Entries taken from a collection
----

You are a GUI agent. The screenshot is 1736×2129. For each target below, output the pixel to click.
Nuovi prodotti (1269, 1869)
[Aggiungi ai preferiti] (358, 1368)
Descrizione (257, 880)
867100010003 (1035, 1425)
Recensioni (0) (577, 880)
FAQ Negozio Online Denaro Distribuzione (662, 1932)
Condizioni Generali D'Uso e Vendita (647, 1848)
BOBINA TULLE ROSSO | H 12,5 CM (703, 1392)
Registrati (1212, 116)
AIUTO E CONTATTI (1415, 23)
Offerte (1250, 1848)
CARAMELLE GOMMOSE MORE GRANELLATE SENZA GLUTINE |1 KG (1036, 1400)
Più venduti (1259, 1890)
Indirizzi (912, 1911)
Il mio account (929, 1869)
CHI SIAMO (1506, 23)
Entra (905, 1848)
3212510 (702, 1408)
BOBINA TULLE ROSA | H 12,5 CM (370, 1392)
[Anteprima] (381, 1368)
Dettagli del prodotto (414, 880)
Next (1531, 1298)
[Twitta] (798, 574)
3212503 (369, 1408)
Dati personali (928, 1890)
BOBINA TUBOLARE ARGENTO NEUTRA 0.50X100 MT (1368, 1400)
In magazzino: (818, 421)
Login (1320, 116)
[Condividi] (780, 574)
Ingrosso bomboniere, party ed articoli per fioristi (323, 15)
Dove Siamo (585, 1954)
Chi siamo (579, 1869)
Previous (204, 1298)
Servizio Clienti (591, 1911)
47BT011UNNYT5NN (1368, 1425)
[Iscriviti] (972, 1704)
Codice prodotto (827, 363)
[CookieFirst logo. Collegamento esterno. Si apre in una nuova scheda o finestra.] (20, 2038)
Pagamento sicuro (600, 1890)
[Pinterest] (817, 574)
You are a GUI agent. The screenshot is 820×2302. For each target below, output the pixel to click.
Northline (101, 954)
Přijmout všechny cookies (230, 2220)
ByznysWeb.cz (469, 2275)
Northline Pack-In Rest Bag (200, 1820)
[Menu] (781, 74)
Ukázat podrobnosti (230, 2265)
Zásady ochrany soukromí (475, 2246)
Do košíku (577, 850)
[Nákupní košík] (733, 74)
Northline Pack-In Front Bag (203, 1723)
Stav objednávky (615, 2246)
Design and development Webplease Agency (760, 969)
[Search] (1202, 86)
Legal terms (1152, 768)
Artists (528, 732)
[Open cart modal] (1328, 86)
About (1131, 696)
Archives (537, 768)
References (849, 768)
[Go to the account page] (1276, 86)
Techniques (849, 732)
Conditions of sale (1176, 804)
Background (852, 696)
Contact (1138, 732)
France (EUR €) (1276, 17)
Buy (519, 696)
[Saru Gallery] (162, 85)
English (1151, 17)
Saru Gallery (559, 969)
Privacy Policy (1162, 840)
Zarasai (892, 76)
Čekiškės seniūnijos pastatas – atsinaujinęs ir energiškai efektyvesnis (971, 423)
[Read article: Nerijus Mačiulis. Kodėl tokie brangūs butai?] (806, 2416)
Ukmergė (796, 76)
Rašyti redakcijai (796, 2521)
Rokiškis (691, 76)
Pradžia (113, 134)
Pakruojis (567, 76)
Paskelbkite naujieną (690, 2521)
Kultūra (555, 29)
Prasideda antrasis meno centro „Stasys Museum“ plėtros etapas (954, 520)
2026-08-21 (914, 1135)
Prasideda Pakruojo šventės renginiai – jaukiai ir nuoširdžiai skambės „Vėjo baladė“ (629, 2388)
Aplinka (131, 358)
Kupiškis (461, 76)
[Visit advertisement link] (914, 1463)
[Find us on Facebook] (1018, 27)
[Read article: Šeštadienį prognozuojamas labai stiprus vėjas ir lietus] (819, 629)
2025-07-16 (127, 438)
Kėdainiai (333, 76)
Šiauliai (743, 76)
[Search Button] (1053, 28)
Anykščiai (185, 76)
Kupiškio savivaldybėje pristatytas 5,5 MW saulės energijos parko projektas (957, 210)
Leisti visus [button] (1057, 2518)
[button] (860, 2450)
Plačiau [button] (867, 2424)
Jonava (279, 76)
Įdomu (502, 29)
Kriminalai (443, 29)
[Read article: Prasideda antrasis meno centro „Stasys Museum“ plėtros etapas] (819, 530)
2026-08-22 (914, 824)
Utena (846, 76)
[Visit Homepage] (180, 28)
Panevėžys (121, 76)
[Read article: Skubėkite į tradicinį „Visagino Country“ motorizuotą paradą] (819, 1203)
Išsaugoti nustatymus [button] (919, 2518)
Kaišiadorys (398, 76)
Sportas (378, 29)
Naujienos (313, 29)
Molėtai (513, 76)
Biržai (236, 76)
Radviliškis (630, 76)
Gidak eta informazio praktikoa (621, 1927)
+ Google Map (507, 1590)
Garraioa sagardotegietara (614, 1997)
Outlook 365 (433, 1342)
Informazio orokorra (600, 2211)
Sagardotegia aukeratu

----

Required action:
Pull every line with "each" from the records.

Written answer:
You are a GUI agent. The screenshot is 1736×2129. For each target below, output the pixel to click.
You are a GUI agent. The screenshot is 820×2302. For each target below, output the pixel to click.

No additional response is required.